Mindfulness es la propuesta de desplegar la atención plena que formuló Jon Kabat Zinn. Es una iluminada orientación de la atención al ahora y la suspensión de juicios y etiquetas sobre la experiencia que estamos viviendo. Mindfulness ofrece técnicas silenciosas de introspección cuyas raíces se hallan en la cultura budista y yóguica de Oriente. Recordemos que el yoga, que tiene 12.000 años, ha supuesto una práctica de interiorización impresionante, en muchos casos a través del cuerpo, como pueda serlo el Hata Yoga. El mindfulness trabaja con la atención o enfoque de la mirada interior. De hecho, cuando afirmo “estoy atento, estoy despierto, me estoy dando cuenta”, no estoy prestando atención la información y sus paquetes de datos, sino que me encuentro enraizado en la autoconsciencia.

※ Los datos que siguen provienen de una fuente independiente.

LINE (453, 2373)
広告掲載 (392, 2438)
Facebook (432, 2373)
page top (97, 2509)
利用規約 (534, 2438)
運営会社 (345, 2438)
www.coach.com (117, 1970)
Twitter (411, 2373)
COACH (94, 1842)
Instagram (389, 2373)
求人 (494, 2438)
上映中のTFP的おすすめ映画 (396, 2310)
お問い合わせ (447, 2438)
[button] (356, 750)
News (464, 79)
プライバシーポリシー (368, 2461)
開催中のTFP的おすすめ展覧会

El mindfulness de Jon Kabat Zinn ha sido planteado desde la neutralidad y la distancia de la influencia religiosa. Con el concepto de “atención plena” se alude a un conjunto desnudo de técnicas sin creencias, algo alejado de ellas y de dogmas. Y solo de esta manera y, sin trasfondo religioso, ha sido como las universidades, en su día, bajaron la guardia. El mindfulness es una herramienta beneficiosa para el crecimiento y el aprendizaje por sus múltiples beneficios neurológicos como, por ejemplo, el aumento de la masa gris y derivados emocionales, conductuales y existenciales, que generan impresionantes mejoras en los meditadores.
Al estudiar los cerebros de meditadores experimentados, se han observado resultados positivos increíbles. Por ello, el mundo de la empresa ha invertido en grandes proyectos que monitorizan los efectos de la meditación en el mundo del trabajo. No podemos soslayar en este campo la esfera de la salud; en realidad los hospitales más reconocidos recomiendan a sus pacientes que mediten para optimizar su proceso de recuperación. El mundo de la educación también ha apostado ampliamente por la meditación. De hecho, el 75% de los colegios del mundo desarrollado cuentan con tutorías mindfulness. Es una asignatura atencional, una apuesta sutil y consciente por conectar con valores más profundos que están en capas más cercanas al ser. Vivamos despiertos, cultivemos el autocuidado que integre el despertar de la consciencia mediante prácticas de interiorización que activen el darnos cuenta y permitan aflorar el estado fluido de presencia.